Conservatives across the United States have succeeded to varying degrees in passing laws that severely constrain trade unions in an attempt to weaken their influence, by taking away collective bargaining rights in some places and removing mandatory dues in others.
While Canadian Conservatives haven’t been able to do the same – yet – that hasn’t stopped them from trying. Well before he lost the June 2014 election, Tim Hudak took an extreme anti-union stance. It didn’t seem to convince the public and he lessened that angle in favour of other platform points. Then his loss was blamed partially on the labour movement for banding together in defense of our unions.
Now that the provincial election is over, unions in Ontario are focusing on the municipal elections (October 27), hoping to increase voter turnout and elect labour-friendly politicians who will respect working people. But there is another big election looming less than a year away: the Canadian federal election.

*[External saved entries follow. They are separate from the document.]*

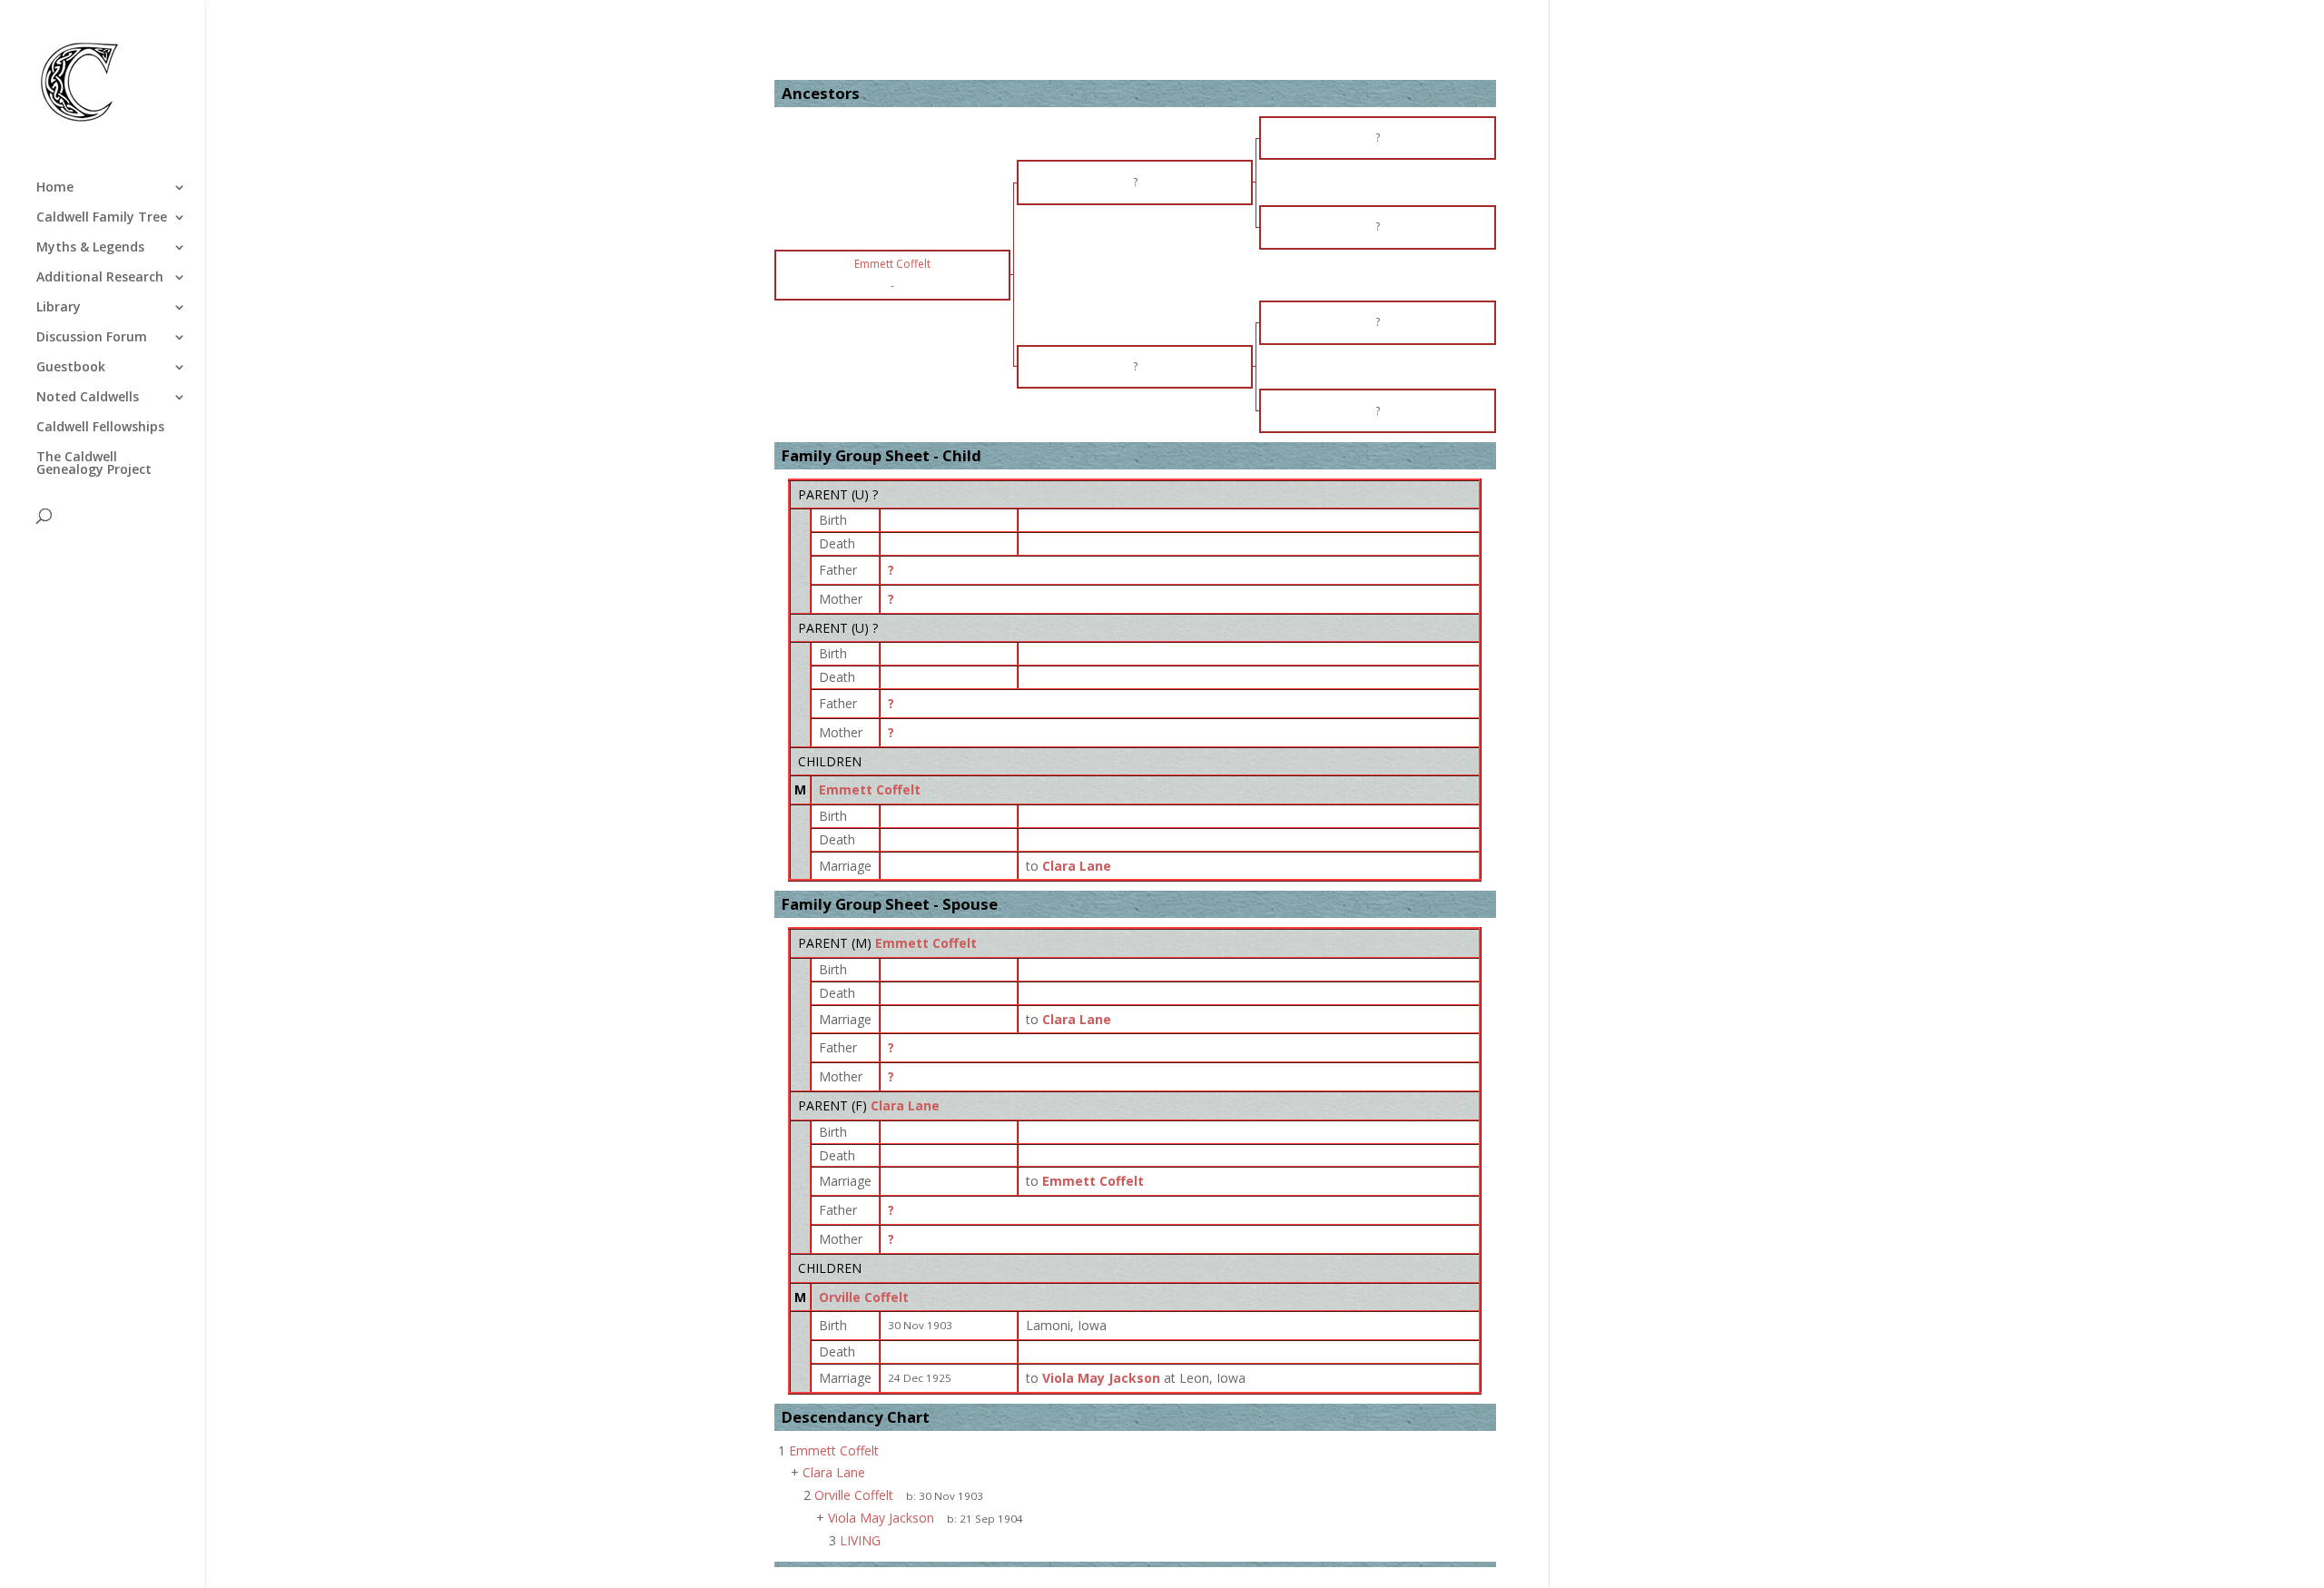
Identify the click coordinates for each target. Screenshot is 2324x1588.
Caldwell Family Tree (101, 218)
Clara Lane (905, 1105)
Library (58, 308)
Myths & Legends (90, 248)
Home (55, 188)
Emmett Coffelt (870, 789)
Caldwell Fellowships (100, 427)
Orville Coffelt (864, 1297)
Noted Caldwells (87, 397)
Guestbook (70, 367)
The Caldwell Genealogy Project (94, 464)
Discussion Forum (91, 337)
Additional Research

The 2015 federal election will determine where our country is headed as a whole. Stephen Harper and his Conservatives will try to get a majority again, which means they can accomplish almost anything they want in Parliament. And on their list is the weakening of the collective power of working people by legislating changes that will hurt unions.
One piece of legislation is back in the Senate. Last time it was brought before the Senate the bill was originally destroyed by a group of Senators including 16 Conservatives. Called Bill C-377, its intent is to force unions to disclose the details of their expenses to the Ministry of Labour. The Senator who led that contingent of Conservatives who tried to defend unions has since retired.
Press Progress has detailed 8 reasons the Conservatives’ anti-union bill shouldn’t be brought back from the dead. It is going to be an uphill battle for union members to band together to resist this type of law and the ones that are sure to follow. This is before an even bigger battle in 2015: defeating the Conservatives and electing MPs that will implement a pro-worker agenda.